▸ INPUT DATA
--

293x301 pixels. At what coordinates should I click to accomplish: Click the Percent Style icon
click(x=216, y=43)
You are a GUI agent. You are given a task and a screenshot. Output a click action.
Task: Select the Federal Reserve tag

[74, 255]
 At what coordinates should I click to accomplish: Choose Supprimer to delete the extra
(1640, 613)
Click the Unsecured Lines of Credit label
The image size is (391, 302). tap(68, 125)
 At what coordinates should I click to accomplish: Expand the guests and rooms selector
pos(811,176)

--

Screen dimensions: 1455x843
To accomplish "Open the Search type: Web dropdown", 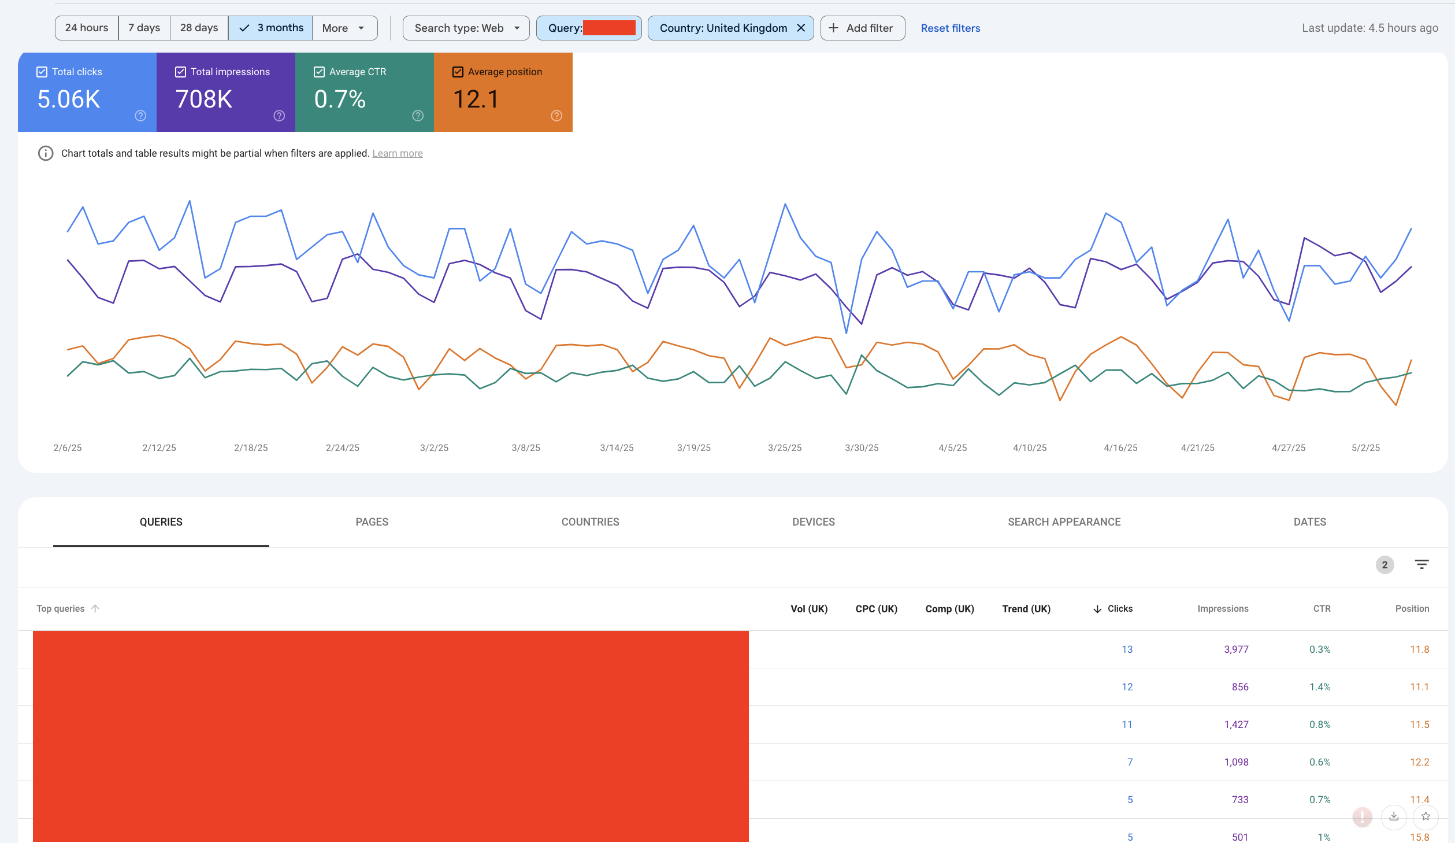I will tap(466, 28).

--

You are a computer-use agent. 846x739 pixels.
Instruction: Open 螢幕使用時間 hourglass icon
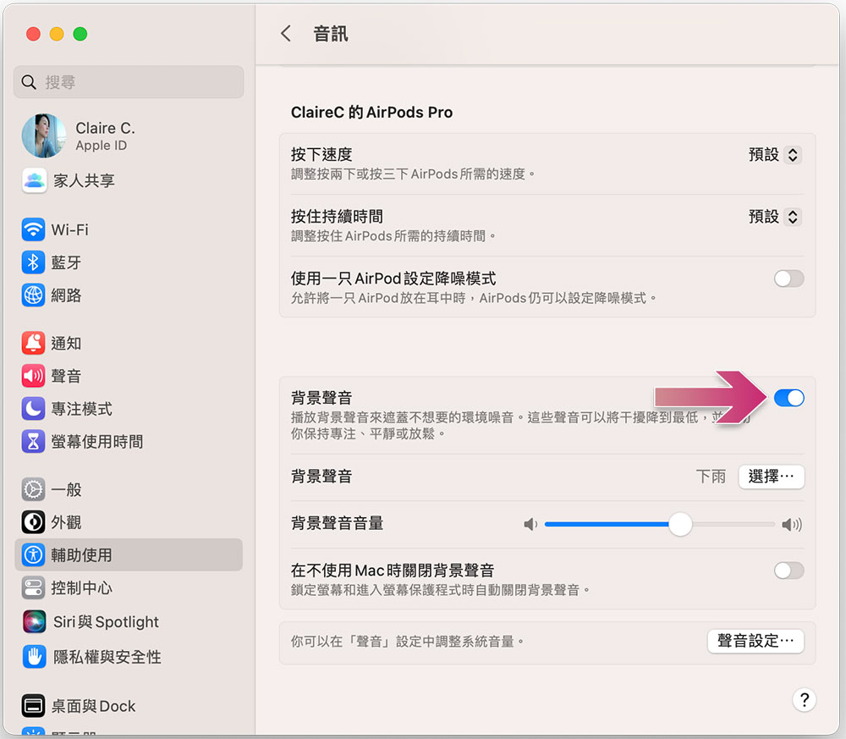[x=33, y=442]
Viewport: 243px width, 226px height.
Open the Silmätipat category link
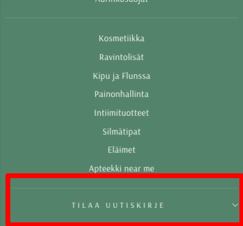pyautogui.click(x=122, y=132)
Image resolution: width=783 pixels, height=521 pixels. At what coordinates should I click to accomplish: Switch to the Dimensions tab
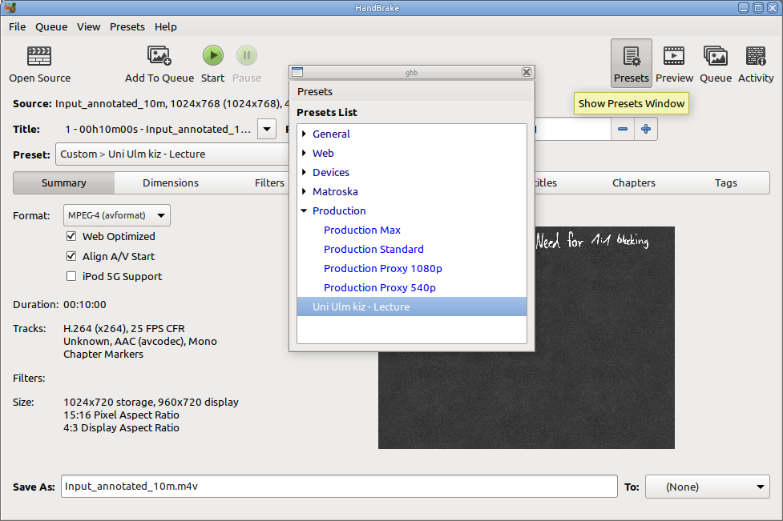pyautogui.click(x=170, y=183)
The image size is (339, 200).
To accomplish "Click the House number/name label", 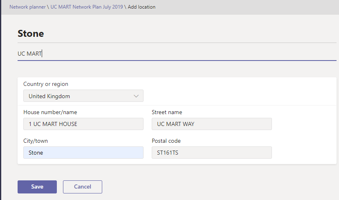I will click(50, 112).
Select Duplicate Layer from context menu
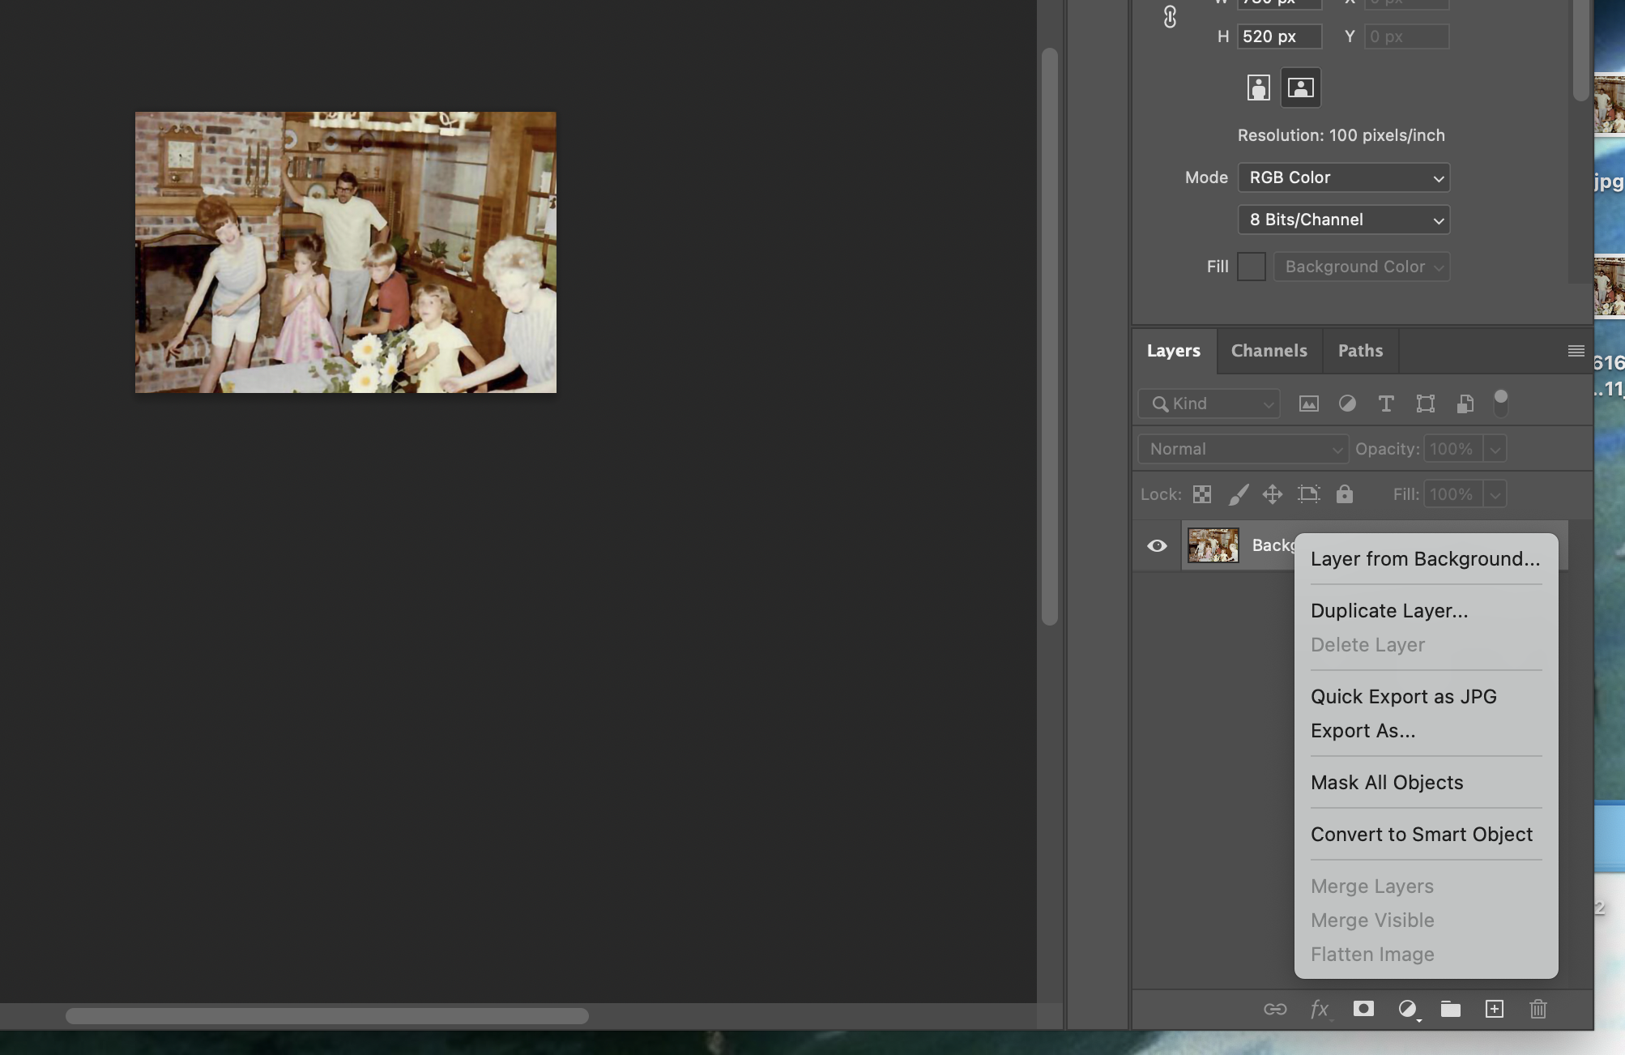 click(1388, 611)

--

Rewrite the material from the line containing "293x301 pixels. At" through the line containing "pos(811,176)", substituting "Treasury Bond" for "Federal Reserve" and leaving all other text intact. Output only those lines.

▸ SOLUTION TO THIS TASK
293x301 pixels. At what coordinates should I click to accomplish: Click the Percent Style icon
click(x=216, y=43)
You are a GUI agent. You are given a task and a screenshot. Output a click action.
Task: Select the Treasury Bond tag

[74, 255]
 At what coordinates should I click to accomplish: Choose Supprimer to delete the extra
(1640, 613)
Click the Unsecured Lines of Credit label
The image size is (391, 302). tap(68, 125)
 At what coordinates should I click to accomplish: Expand the guests and rooms selector
pos(811,176)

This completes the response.